- **Work instructions**
Please copy the records starting with the line that contains "人民网 (102, 875)" and going on through the line that contains "跟帖评论自律管理承诺书 (274, 905)", reproducing each line unchanged.

- **Data supplied**
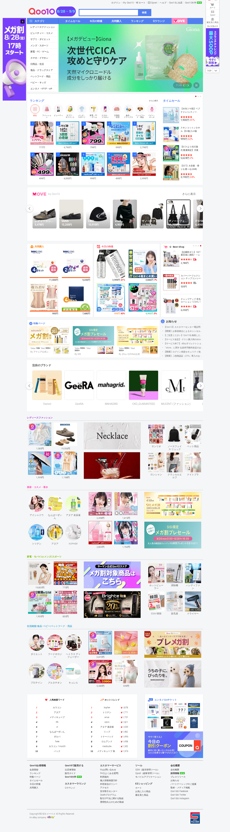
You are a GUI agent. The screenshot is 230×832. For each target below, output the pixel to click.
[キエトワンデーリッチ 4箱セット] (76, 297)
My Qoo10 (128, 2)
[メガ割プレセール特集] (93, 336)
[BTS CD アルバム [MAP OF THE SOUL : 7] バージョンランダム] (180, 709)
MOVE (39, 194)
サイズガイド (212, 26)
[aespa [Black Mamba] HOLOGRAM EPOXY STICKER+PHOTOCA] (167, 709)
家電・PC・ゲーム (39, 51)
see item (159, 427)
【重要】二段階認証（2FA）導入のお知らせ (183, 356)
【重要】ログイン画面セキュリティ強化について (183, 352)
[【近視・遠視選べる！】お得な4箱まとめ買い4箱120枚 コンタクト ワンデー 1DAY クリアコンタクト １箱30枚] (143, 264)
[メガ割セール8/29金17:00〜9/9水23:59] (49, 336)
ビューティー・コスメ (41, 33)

...

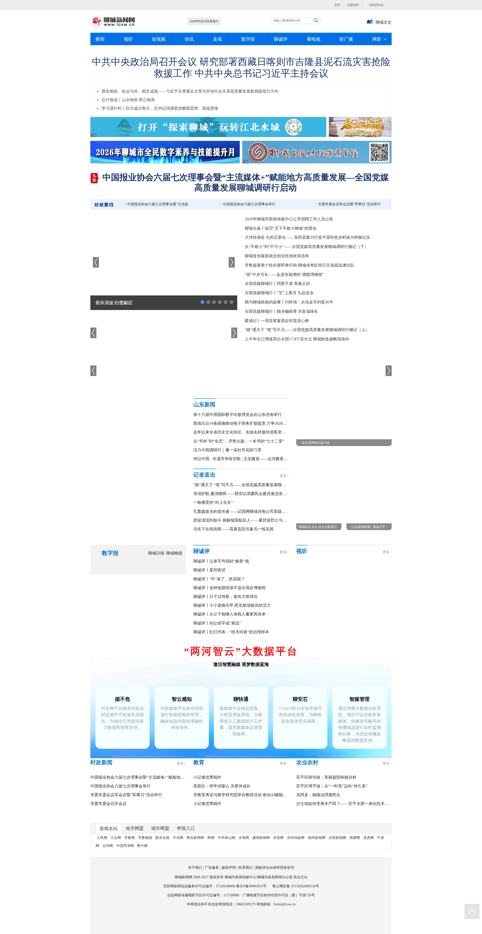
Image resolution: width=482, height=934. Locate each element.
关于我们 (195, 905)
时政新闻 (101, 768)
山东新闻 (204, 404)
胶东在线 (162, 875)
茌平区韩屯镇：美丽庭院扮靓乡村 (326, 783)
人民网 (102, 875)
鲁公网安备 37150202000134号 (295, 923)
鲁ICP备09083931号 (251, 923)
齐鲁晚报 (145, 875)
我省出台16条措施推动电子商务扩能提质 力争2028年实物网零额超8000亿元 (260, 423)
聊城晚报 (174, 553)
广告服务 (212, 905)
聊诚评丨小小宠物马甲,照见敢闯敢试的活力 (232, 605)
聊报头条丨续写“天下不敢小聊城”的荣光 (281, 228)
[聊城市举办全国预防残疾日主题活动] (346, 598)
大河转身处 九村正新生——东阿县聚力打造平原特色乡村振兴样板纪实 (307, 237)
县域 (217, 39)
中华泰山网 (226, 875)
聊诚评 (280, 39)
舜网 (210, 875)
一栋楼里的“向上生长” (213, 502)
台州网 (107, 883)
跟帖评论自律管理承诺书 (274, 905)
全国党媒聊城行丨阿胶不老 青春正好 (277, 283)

...

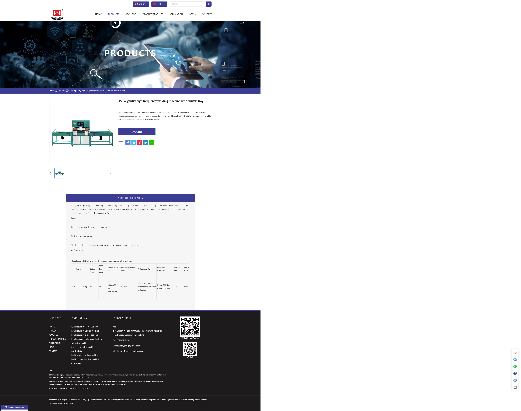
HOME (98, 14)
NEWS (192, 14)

- **Correct response**
人民网 (102, 875)
鲁公网安备 37150202000134号 (295, 923)
鲁ICP备09083931号 (251, 923)
齐鲁晚报 (145, 875)
我省出台16条措施推动电子商务扩能提质 力争2028年实物网零额超8000亿元 (260, 423)
聊城晚报 (174, 553)
广告服务 (212, 905)
聊诚评丨小小宠物马甲,照见敢闯敢试的活力 (232, 605)
聊报头条丨续写“天下不敢小聊城”的荣光 (281, 228)
[聊城市举办全国预防残疾日主题活动] (346, 598)
大河转身处 九村正新生——东阿县聚力打造平原特色乡村振兴样板纪实 (307, 237)
县域 (217, 39)
中华泰山网 (226, 875)
聊诚评 (280, 39)
舜网 (210, 875)
一栋楼里的“向上生长” (213, 502)
台州网 (107, 883)
跟帖评论自律管理承诺书 (274, 905)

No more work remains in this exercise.